Hmm ich hoffe Dein English ist einigermaßen passabel,
dann solltest Du Dir auf jeden Fall diese Seite reinpeifen:

http://www.pakula.com/book/04 Trolling.htm


Generell gilt, dass die kurz gehalten Lures direkt am Heck mit kürzeren Ruten geschleppt werden und längere Ruten mit längerer Schleppleine weiter vorn zu Bootsmitte hin besser platziert sind. Bei Kurven wandern die Lures weit aus dem Schraubenwasser und kommen so den kurzen Ruten nicht ins Gehege.

Wenn Ihr Wobbler  und Lures gleichzeitig schleppen wollt, solltet Ihr die Wobbler in etwa auf gleicher Höhe schleppen, da diese bei Kursänderungen wesentlich langsamer wieder ins Schraubenwasser zurückkehren als Oberflächenköder.

----------------------------------------

AUFGABEN:
[1] Mit welchen Ruten werden laut dem Textauszug über das Schleppfischen die kurz gehaltenen Lures direkt am Heck geschleppt?
[2] Fasse im Textauszug über das Schleppfischen den Absatz, der mit „Generell gilt“ beginnt, als kurze Liste zusammen und behalte dabei seine wichtigsten Fakten bei.

BEREITGESTELLTES MATERIAL:
----------------------------------------

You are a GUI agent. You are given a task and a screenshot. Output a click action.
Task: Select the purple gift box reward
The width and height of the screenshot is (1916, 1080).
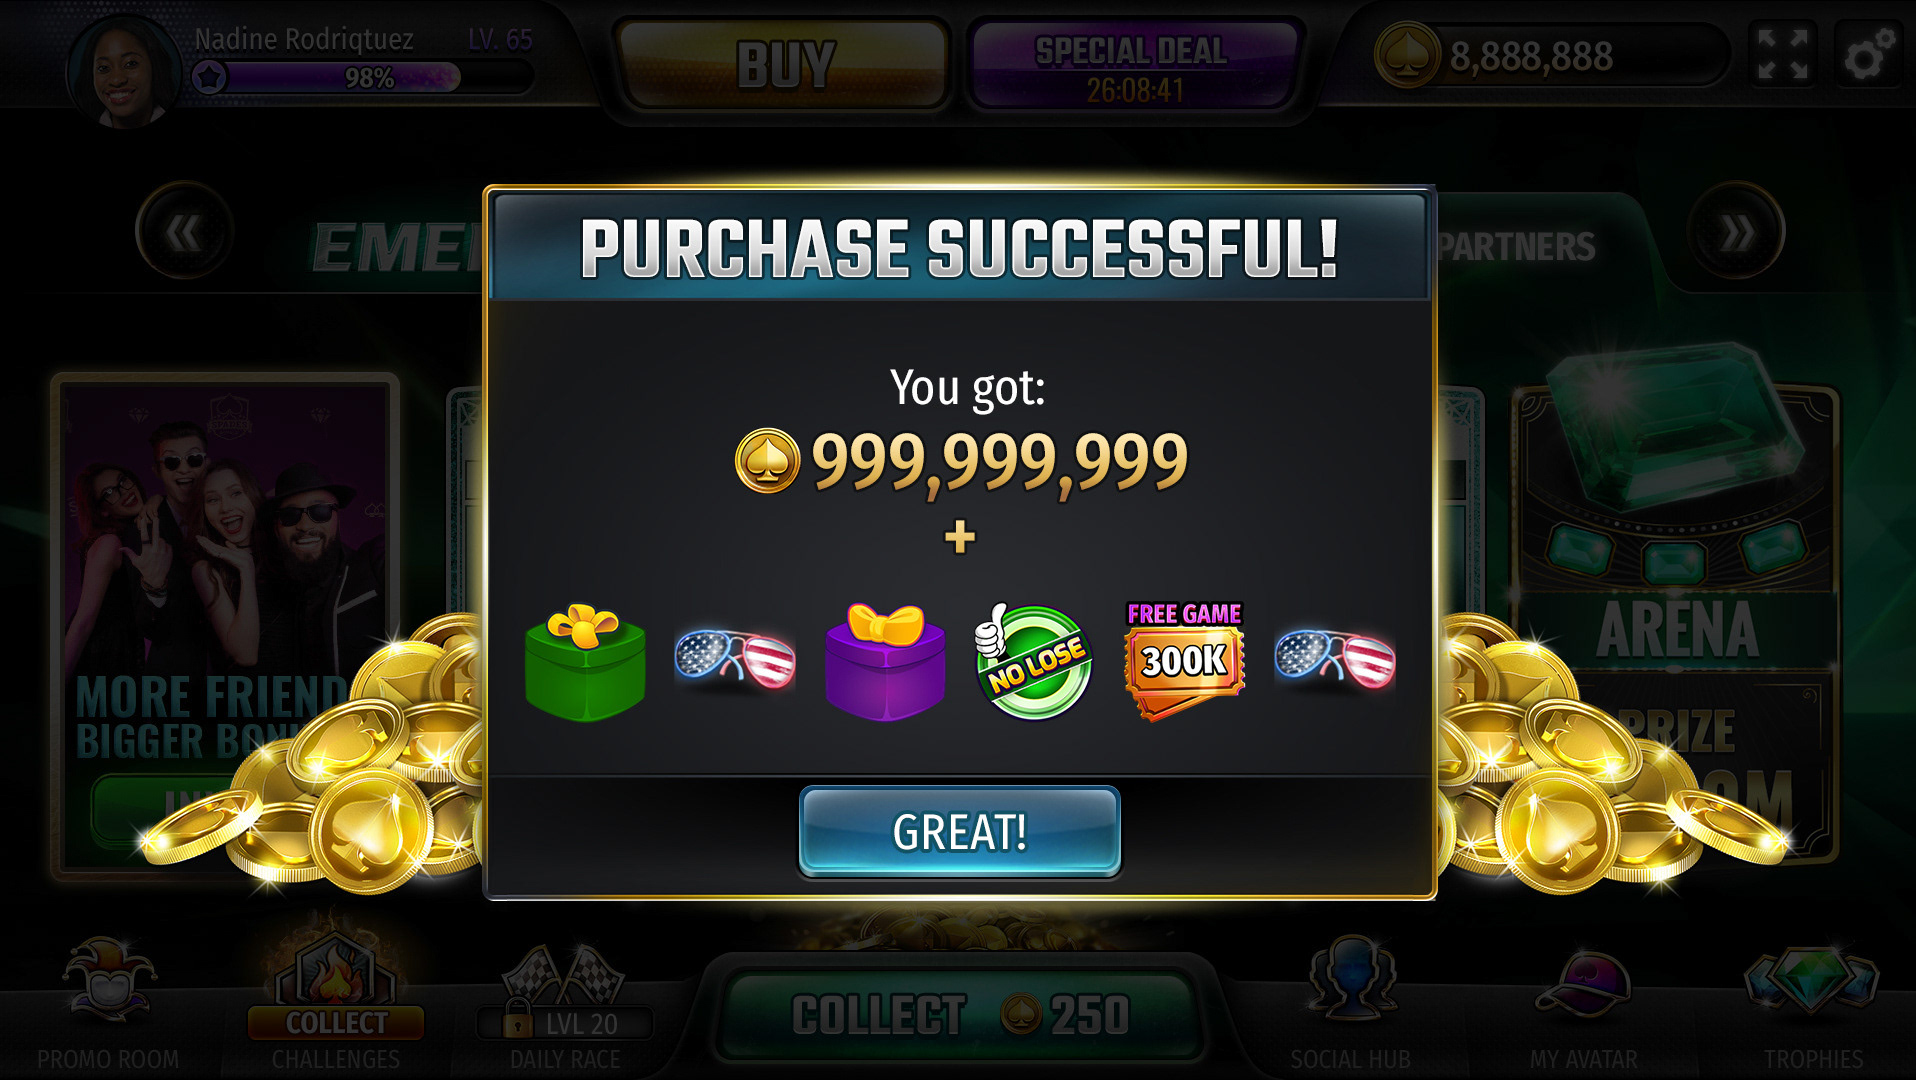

----------------------------------------

LÖSUNGEN:
[1] Mit kürzeren Ruten.

[2]
- Kurz gehaltene Lures: direkt am Heck, mit kürzeren Ruten geschleppt
- Längere Ruten mit längerer Schleppleine: weiter vorn zur Bootsmitte hin
- In Kurven wandern die Lures weit aus dem Schraubenwasser und kommen den kurzen Ruten nicht ins Gehege